Monday, November 14, 2011

AUTHOR, AUTHOR by David Lodge



I'm not a huge fan of Henry James, but David Lodge does a fair job of channeling him in this somewhat fictionalized bio, written in a formal, Jamesian style. It focuses mainly on two aspects of James's life—his failed attempts as a playwright and his friendship with George Du Maurier, a more successful but less gifted writer. James struggled between good will toward his friend and jealousy of Du Maurier's popularity. He could never have imagined that The Portrait of a Lady and The Wings of the Dove would be made into major motion pictures later in the twentieth century. Lodge characterizes James as a celibate homosexual, married to his art, who never realized commercial success during his lifetime.
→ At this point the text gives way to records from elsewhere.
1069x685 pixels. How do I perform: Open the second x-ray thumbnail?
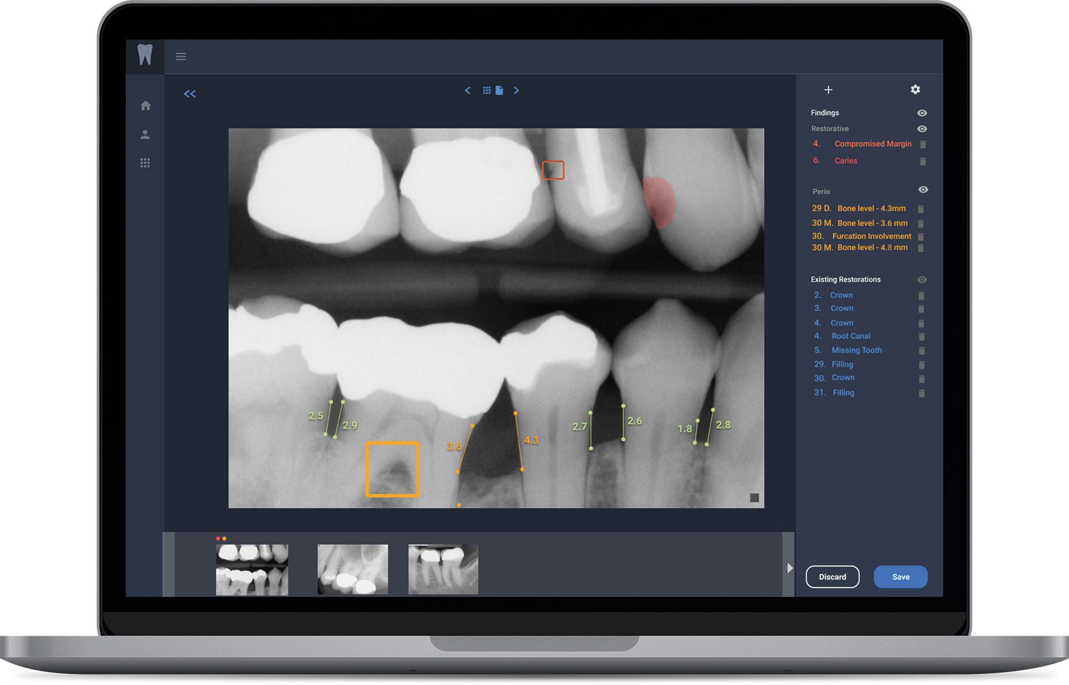(x=352, y=569)
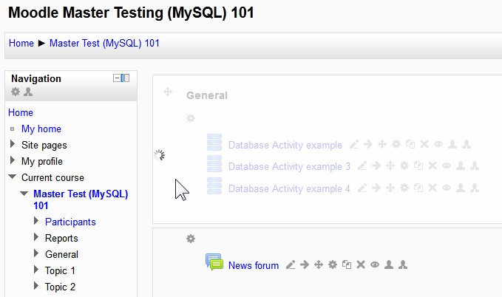
Task: Dock the Navigation block to the side
Action: click(x=125, y=78)
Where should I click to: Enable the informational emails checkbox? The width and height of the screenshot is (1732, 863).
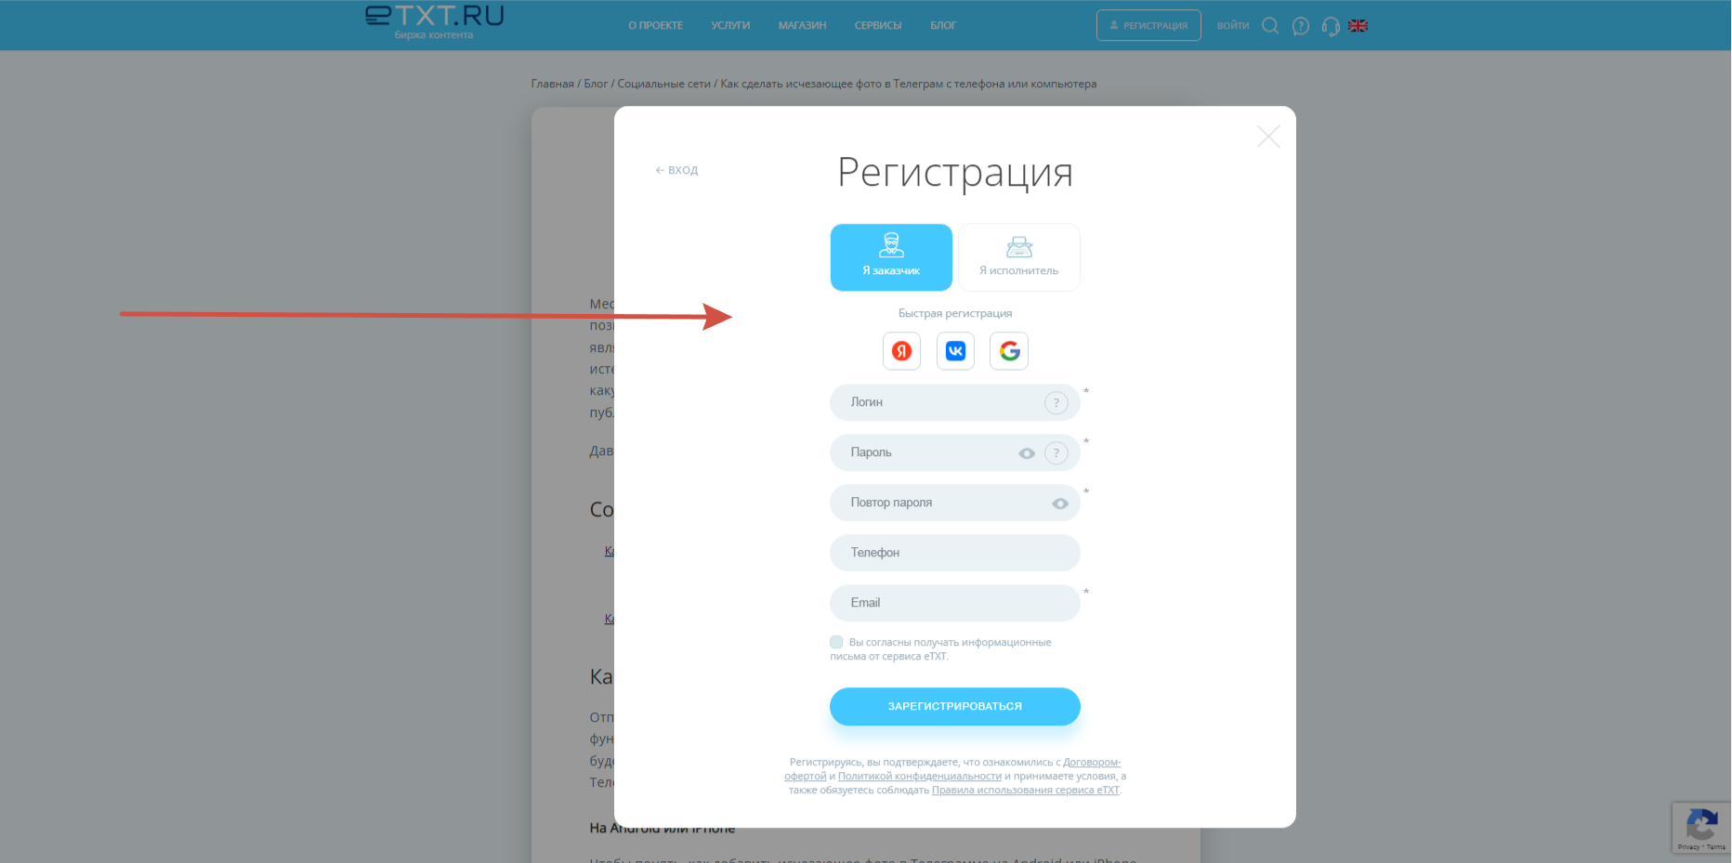[836, 642]
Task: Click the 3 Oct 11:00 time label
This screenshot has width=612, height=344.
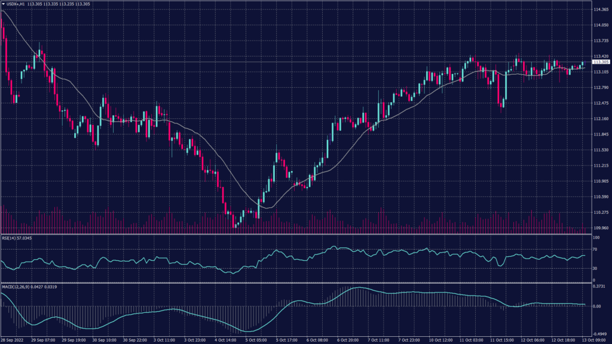Action: [163, 340]
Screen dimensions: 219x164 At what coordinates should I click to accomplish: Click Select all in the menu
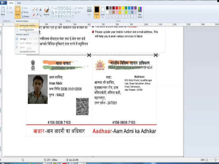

On the other hand, although Du Maurier created the character Svengali whose name has entered the lexicon, his work has not stood the test of time, but his granddaughter Daphne's has. There are several other well-known writers of the period, including Edith Wharton, George Bernard Shaw, Oscar Wilde, and H.G. Wells, who peripherally figure into James' life. It was especially interesting to me, though, that Du Maurier's grandchildren by his daughter Sylvia were the boys who inspired J.M. Barrie to write Peter Pan. Also, James's agent's daughter married Rudyard Kipling. What a small, interconnected, and talented world Henry James inhabited.